Insofern ist auch an dieser Stelle festzuhalten, dass eine Verschärfung des BayVersG in Bezug auf rechtsextremistische Versammlungen nur unter sehr engen Voraussetzungen möglich ist. Die Versammlungsfreiheit ist stets im Lichte der Bedeutung der Meinungsfreiheit zu beurteilen. Daher steht und fällt eine Verschärfung des BayVersG mit der Interpretation und Auslegung der Meinungsfreiheit. Eine Änderung des BayVersG wäre mithin dann nicht erforderlich, sofern beispielsweise rechtsextremistische Redebeiträge als strafrechtlich relevant eingestuft werden. Das Verwaltungsgericht München hat in seiner Entscheidung vom 9. November 2015 bzgl. einer „Pegida-Versammlung“ dazu festgestellt, dass der Inhalt einer Meinungsäußerung, der im Rahmen des Art. 5 GG nicht unterbunden werden darf, nicht zur Rechtfertigung von Maßnahmen herangezogen werden kann, die das Grundrecht des Art. 8 GG beschränken. Geschützt seien – in den Schranken des Art. 5 Abs. 2 GG – selbst rechtsextremistische Meinungen (BVerfG, Beschluss vom 4.2.2010 – 1 BvR 369/04, 1 BvR 370/04, 1 BvR 371/04 – juris Rdnr. 25) oder Meinungen, die auf eine grundlegende Änderung der politischen Ordnung zielen, unabhängig davon, ob und wie weit sie im Rahmen der grundgesetzlichen Ordnung durchsetzbar seien. Sie würden den Grundrechtsschutz auch dann nicht verlieren, wenn sie scharf und überzogen geäußert werden. Der Gesetzgeber habe in den allgemeinen Gesetzen, insbesondere den Strafgesetzen, Beschränkungen des Inhalts von Meinungsäußerungen an nähere tatbestandliche Voraussetzungen gebunden. Versammlungsgesetzliche Befugnisnormen zur Unterbindung von Meinungskundgabe in kollektiver Form könnten nur herangezogen werden, wenn die Ablehnung oder Verunglimpfung von
Grundwerten in agressiver-kämpferischer Weise erfolge. So reiche allein der Umstand, dass eine rechtsextremistische Gruppierung beispielsweise am Holocaust-Gedenktag eine Versammlung durchführe, nicht in grundrechtlich tragfähiger Weise für eine Versammlungsbeschränkung gem. Art. 15 BayVersG.Die von der Versammlungsbehörde verfügten Beschränkungen hinsichtlich einer örtlichen bzw. zeitlichen Verlegung wurden von den Verwaltungsgerichten im Eilverfahren aufgehoben, wobei vom Bayerischen Verwaltungsgerichtshof im Beschluss vom 29. April 2015 offen gelassen wurde, ob es sich beim NS-Dokumentationszentrum um einen NS-symbolträchtigen Ort im Sinne von Art. 15 BayVersG handelt, nachdem das Verwaltungsgericht München dies erstinstanzlich bejaht hatte. Der Bayerische Verwaltungsgerichtshof hat diese Frage in seinem Beschluss deswegen nicht weiter verfolgt, weil er diesen Tatbestand für die Entscheidung unerheblich hielt, da er keine Besorgnis einer Beeinträchtigung für die Würde der Opfer bzw. keine Gefahr für eine Verletzung der sozialen und ethischen Anschauungen der Bevölkerung durch die Versammlung sah.

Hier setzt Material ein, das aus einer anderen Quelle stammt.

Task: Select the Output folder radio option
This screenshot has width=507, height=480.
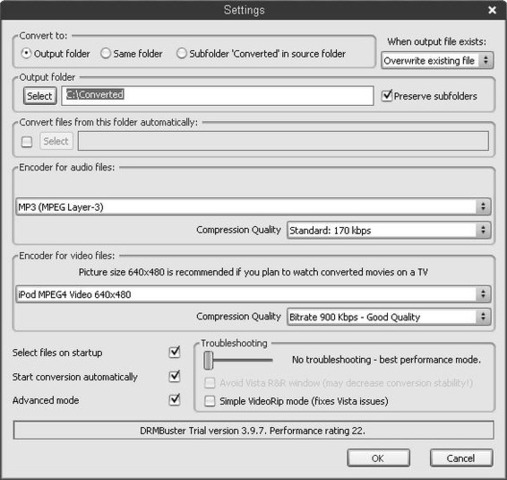Action: (x=26, y=53)
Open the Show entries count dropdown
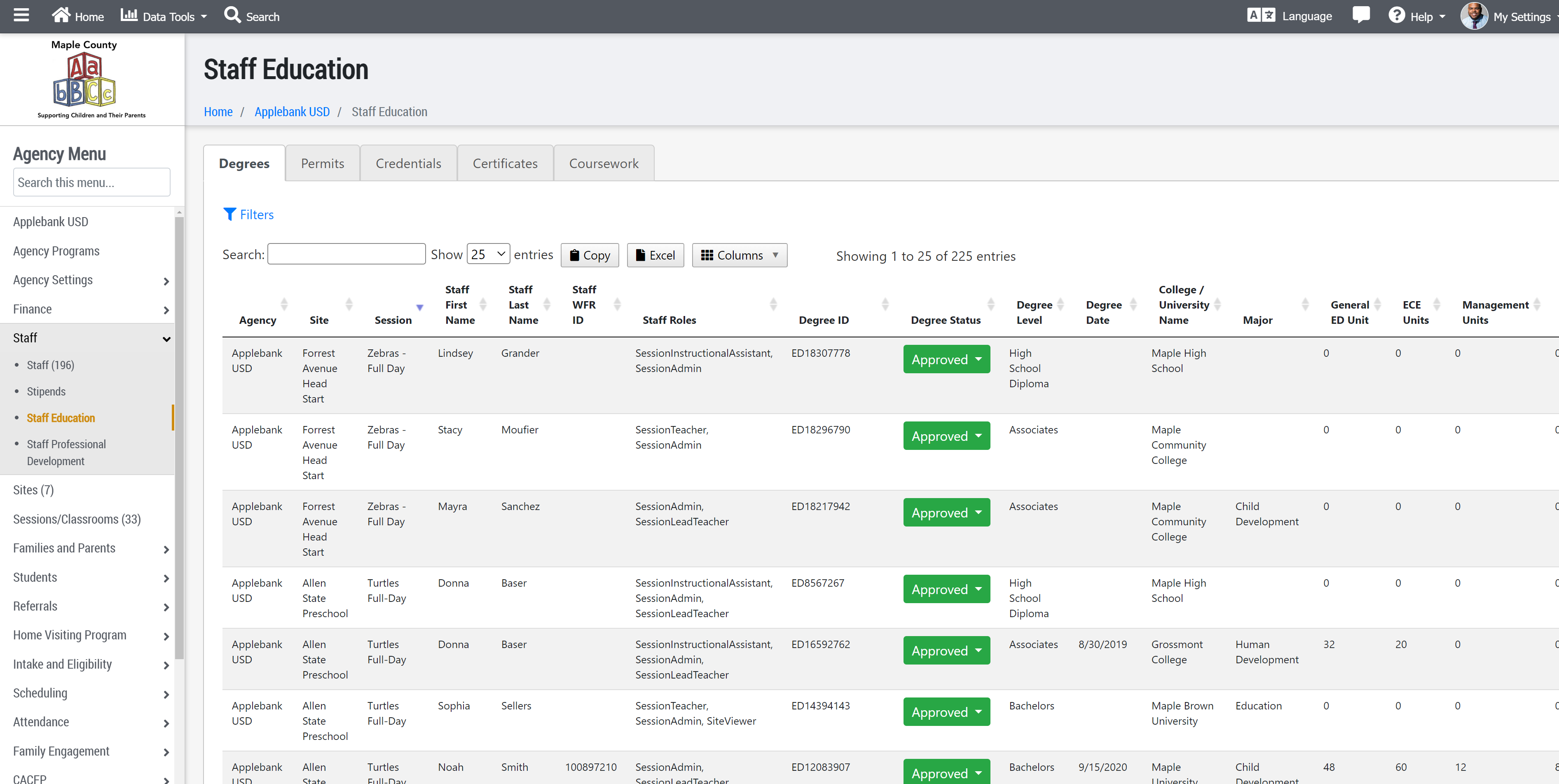This screenshot has height=784, width=1559. click(488, 254)
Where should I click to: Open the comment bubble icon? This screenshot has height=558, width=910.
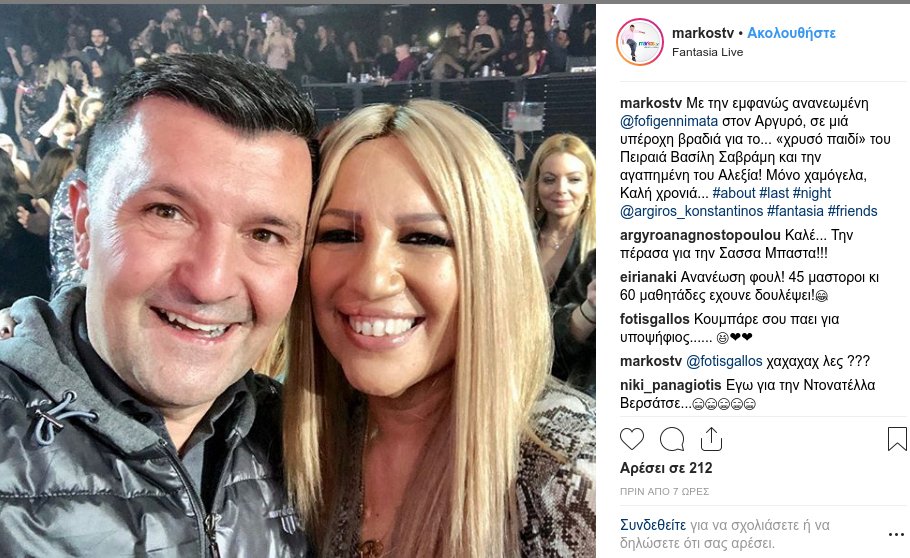[672, 440]
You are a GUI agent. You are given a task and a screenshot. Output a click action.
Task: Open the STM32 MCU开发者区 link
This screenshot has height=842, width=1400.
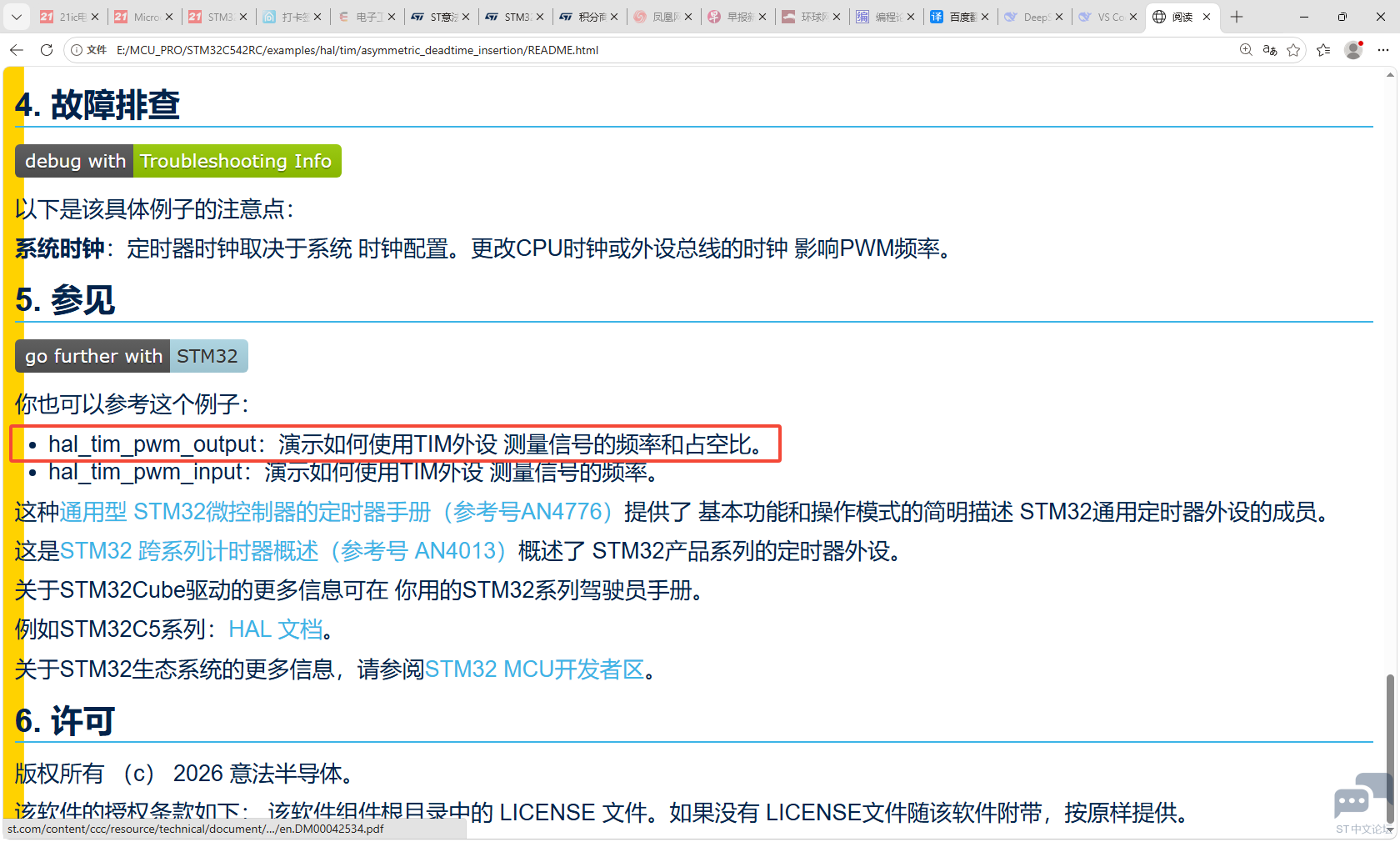534,669
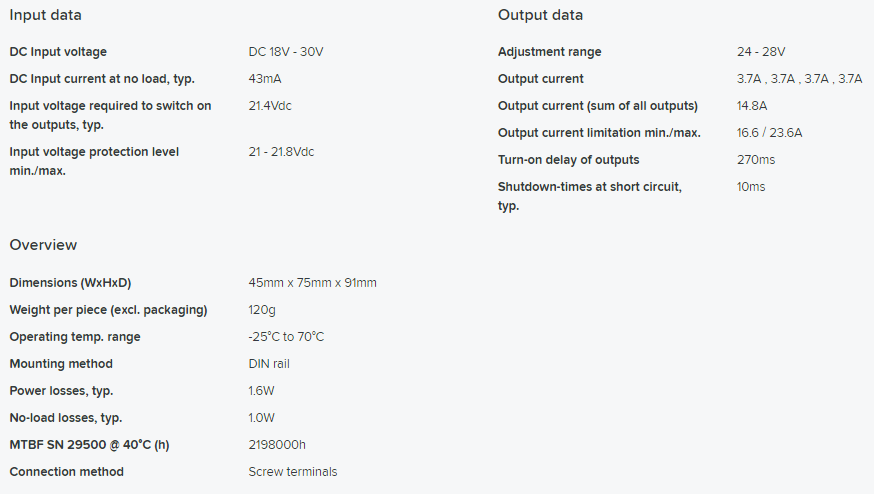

Der Bayerische Verwaltungsgerichtshof führte in der Begründung seines Beschlusses vom 2. März 2015 zum NSU-Prozess insbesondere aus,
dass für das Gericht nicht hinreichend erkennbar gewesen war, dass die streitbefangene Versammlung eine eindeutige Stoßwirkung gegen das Gedenken der Angehörigen an die Todesopfer des NSU-Terrors aufgewiesen hat. Weder das Versammlungsthema bzw. das gewählte Motto noch die gewürdigten konkreten Begleitumstände hätten ein die Menschenwürde absprechendes Verhalten hinreichend sicher erkennen lassen.